# Direction:
State how many of the lines below contain the word "Open", counting a match only when the case matches too. Give only the number.

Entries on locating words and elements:
** START **
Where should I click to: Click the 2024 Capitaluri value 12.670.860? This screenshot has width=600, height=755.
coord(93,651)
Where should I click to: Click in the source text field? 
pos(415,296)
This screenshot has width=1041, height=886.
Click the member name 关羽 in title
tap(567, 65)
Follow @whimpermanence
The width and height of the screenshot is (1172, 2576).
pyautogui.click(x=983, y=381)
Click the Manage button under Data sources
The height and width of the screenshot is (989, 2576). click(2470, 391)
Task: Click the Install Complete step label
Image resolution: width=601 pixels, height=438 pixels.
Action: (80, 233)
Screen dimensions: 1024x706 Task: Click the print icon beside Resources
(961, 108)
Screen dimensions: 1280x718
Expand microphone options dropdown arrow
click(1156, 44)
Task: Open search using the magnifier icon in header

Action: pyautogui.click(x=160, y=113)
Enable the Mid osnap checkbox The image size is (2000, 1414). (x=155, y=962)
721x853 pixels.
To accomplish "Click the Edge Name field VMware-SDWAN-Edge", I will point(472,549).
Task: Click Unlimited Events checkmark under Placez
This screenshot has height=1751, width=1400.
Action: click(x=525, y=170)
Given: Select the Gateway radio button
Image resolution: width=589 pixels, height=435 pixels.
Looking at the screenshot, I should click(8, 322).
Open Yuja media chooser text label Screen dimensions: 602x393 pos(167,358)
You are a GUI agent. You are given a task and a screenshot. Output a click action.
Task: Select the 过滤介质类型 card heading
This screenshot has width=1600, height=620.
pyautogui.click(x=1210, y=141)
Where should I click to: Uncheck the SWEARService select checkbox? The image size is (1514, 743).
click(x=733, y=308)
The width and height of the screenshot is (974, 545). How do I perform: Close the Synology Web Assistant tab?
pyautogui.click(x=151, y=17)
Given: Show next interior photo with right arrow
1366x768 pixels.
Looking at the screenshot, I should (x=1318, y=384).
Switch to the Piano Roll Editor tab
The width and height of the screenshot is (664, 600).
** END **
# Solution to this problem:
2